Des accords « tonaux » (pléonasme ici), en tempérament égal, sur une guitare avec des frettes (occidentale donc). Bref, une musique de gadjo… qui ne vient pas du cœur… Dit-on.
Qu’est-ce qu’un Oud ? Un instrument dont la vocation est de réaliser des lignes mélodiques. Comme le violon, même si avec quatre cordes on peut faire sonner des « accords », c’est bien « un instrument mélodique ». De plus, comme le violon, il n’a pas de frette. Pourquoi ? Parce que son champ d’expression dépasse, et de loin, les échelles tonales et le tempérament égal ! Les « modes » dont il est le porteur, sont multiples et surtout expriment des « humeurs » (modes en arabe !) très variées. Bien loin de notre mode mineur, toujours semblable à lui-même quel que soit le ton, (du type évoqué plus haut Am, Dm etc.) bien loin de la musique « occidentale ».
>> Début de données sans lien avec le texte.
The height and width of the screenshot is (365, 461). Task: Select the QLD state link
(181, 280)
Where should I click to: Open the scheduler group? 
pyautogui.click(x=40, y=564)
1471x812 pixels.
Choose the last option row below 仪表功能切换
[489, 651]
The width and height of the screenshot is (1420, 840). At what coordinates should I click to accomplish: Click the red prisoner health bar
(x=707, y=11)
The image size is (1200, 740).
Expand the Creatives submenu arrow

Le Oud est, partant, inapte à faire des pompes ! Il était pourtant essentiel pour Tony Gatlif de contraindre le Oud d’Abdellatif Chaarani de jouer une musique occidentale, pour déguiser le jazz manouche en une « musique-non-occidentale-compatible » … Joli alibi, joli mensonge ! Mais pourquoi ?
L’objectif est ici de brocarder la musique des gadjos, qui ne vient pas du cœur… Rendez-vous compte, ils pratiquent la lecture en musique ! C’est d’un racisme assez basique que l’on parle. Le monde Rom serait bien plus authentique que celui des gadjos. On y connaît les plantes et leurs vertus (ma grand-mère n’y connaissait rien…). On y est plus libre et plus malin. On s’étonne même du fait que parfois une vieille dame « non rom » refuse de se faire voler (« elle est maligne la vieille » entend-on dans le film) Ici, le poncif, les manouches sont des voleurs ne choque pas ! Peut-être trouve-t-on ça normal…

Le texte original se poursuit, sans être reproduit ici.